O problema tem escala mundial. Mas Portugal, com
"taxas elevadas de pobreza relativa e absoluta" em
comparação com a média europeia, não sairá imune,
pelo que "seria sensato que, desde já, o país
tomasse medidas". Que medidas? "Em primeiro lugar,
Portugal devia contribuir para levar o debate da
reforma da política agrícola a nível europeu",
defende. Uma reforma essencial quando vários "erros"

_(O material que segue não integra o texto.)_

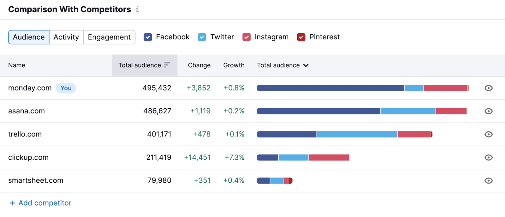Viewport: 505px width, 217px height.
Task: Disable the Twitter filter checkbox
Action: [202, 37]
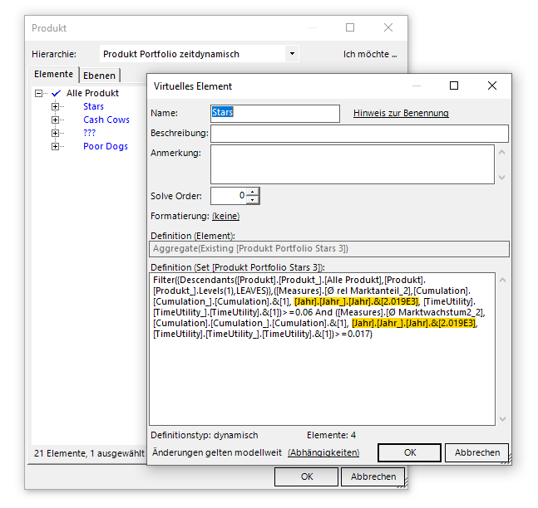Open the Hierarchie dropdown list

[291, 54]
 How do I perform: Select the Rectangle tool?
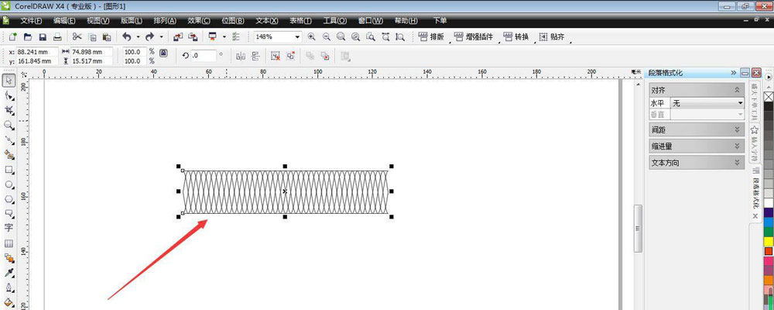9,170
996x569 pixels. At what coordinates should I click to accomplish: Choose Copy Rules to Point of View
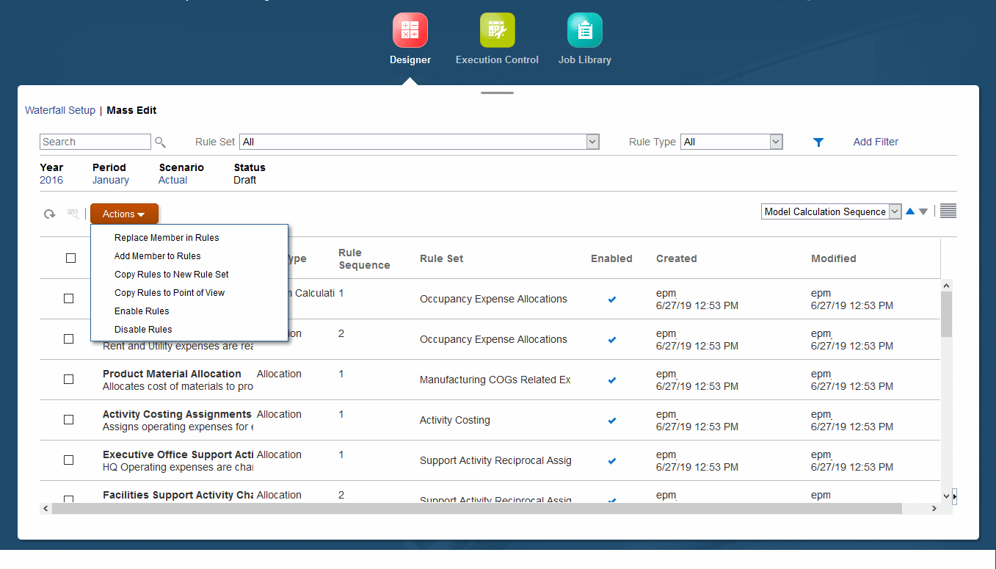click(170, 293)
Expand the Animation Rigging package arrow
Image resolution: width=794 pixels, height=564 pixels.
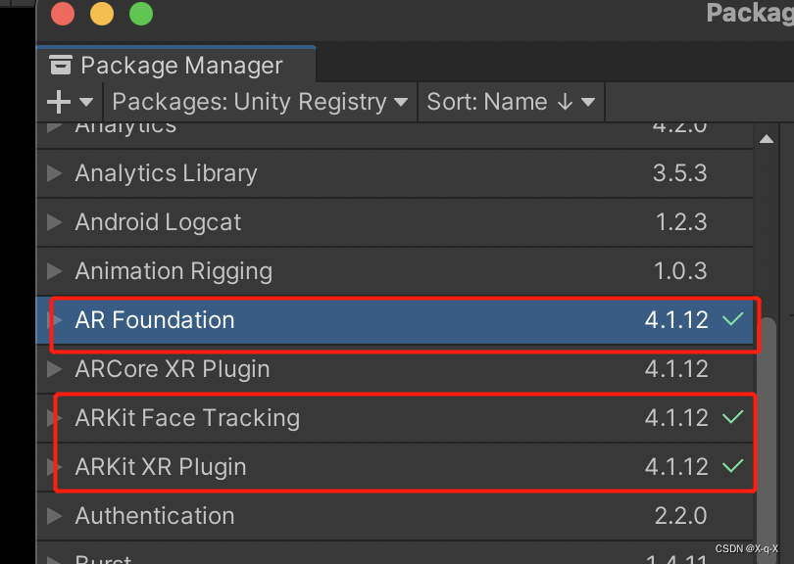click(54, 271)
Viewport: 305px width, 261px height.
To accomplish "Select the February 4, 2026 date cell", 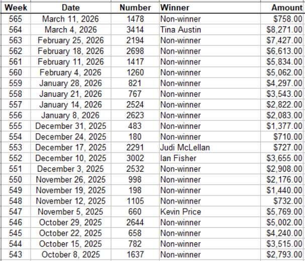I will (x=70, y=73).
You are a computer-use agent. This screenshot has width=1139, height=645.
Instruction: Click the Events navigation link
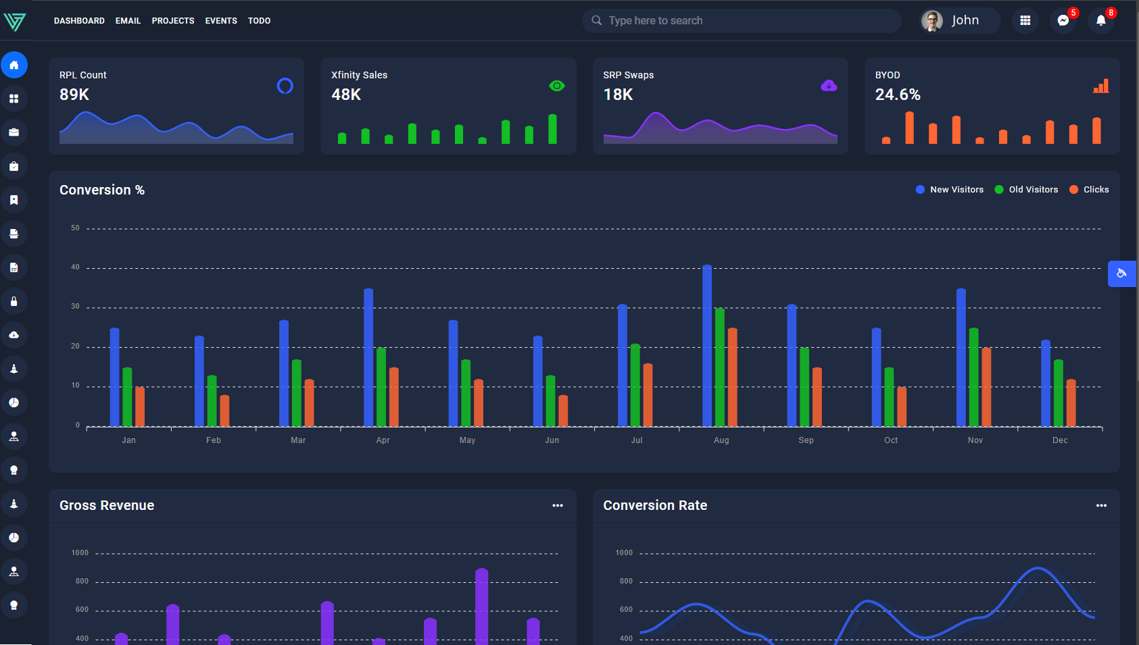[x=221, y=21]
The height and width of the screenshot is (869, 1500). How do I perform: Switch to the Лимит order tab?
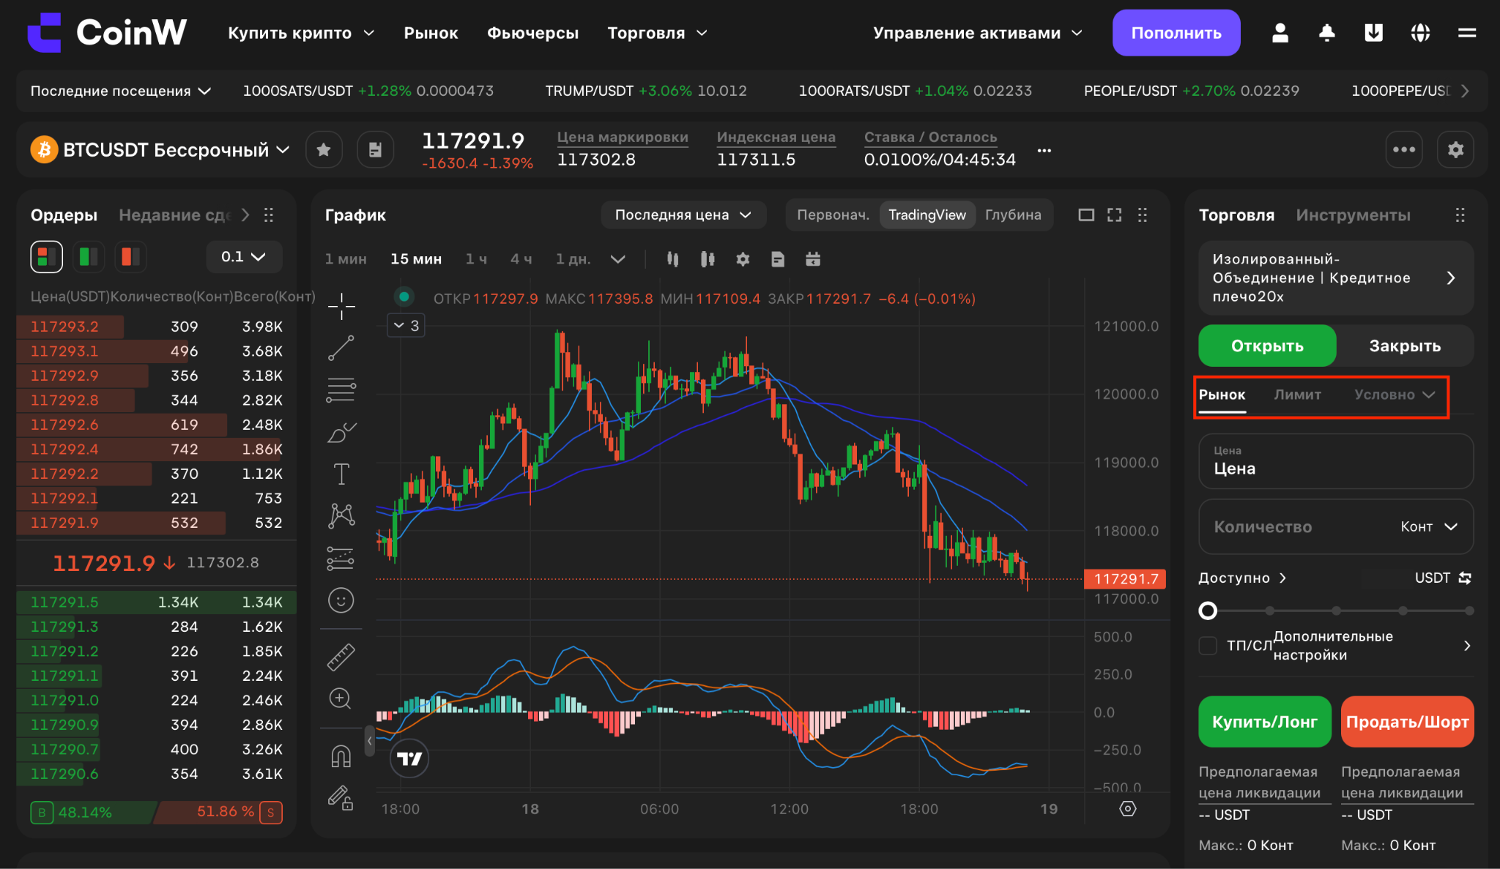1297,395
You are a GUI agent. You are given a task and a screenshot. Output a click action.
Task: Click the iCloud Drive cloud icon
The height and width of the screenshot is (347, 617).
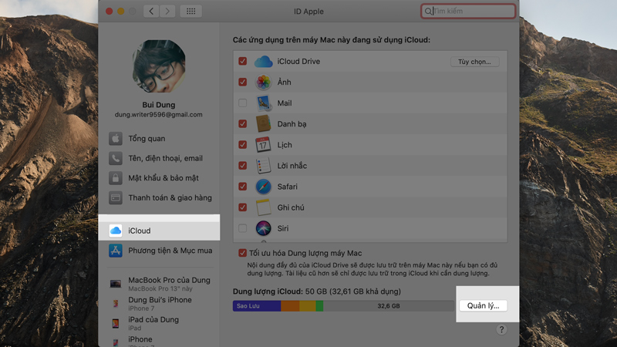264,62
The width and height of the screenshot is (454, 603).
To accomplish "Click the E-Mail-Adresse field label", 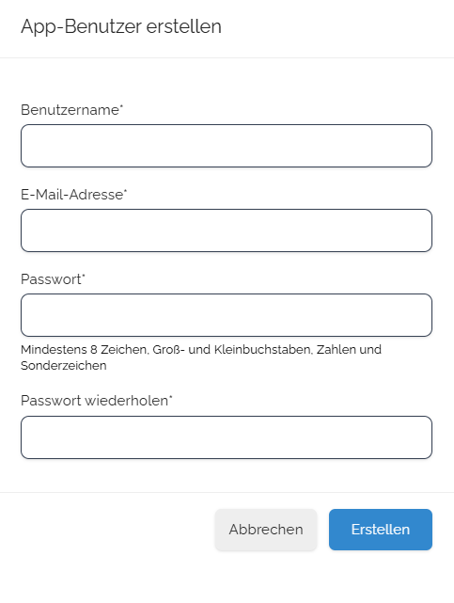I will click(71, 195).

foram cometidos. Dá como exemplo o facto de, durante
anos, o país ter recebido ordens para reduzir a
produção de cereais.
Pode ainda ser necessário rever "as compensações
atribuídas às instituições [de solidariedade] que
apoiam estas pessoas" mais vulneráveis à crise. É
que também elas estão a suportar o aumento dos
preços.
A coordenadora do Plano Nacional de Acção para a
Inclusão (PNAI), Fernanda Rodrigues, defende também
o reforço da acção das organizações não
governamentais (ONG), se o acréscimo da procura de
ajuda alimentar que tem sido reportado se confirmar
e persistir no tempo. "A privação das prestações
básicas é intolerável", considera, frisando que "uma
evidência social desta natureza não pode deixar de
ter consequências".
Consequências que podem passar pelo reforço de
vários programas já existentes, como o programa de
apoio alimentar comunitário que é canalizado para as
ONG. Mas Fernanda Rodrigues vai mais longe, ao
reconhecer que poderá fazer sentido avançar com
prestações pecuniárias, para além do apoio
alimentar.
Admitindo que é necessário reequacionar o dignóstico
feito em 2005, quando foi definido o actual PNAI,
garante que o próximo programa (2009-2011) já vai
incorporar estas "indicações de ordem mais
subjectiva" e que, até ao final do ano, será feita
uma ronda de auscultações e recolhas de indicações e
tendências para juntar aos dados de natureza
quantitativa e estatística que parecem apontar em
sentido contrário. No final do ano passado,
exemplifica, o rendimento social de inserção
abrangia cerca de 300 mil pessoas, quando em anos
anteriores já chegou a beneficiar 350 mil. Mas os
últimos dados do RSI (Fevereiro) apontam para perto
de 316 mil beneficiários, quase mais 10 por cento do
que no mesmo mês do ano passado.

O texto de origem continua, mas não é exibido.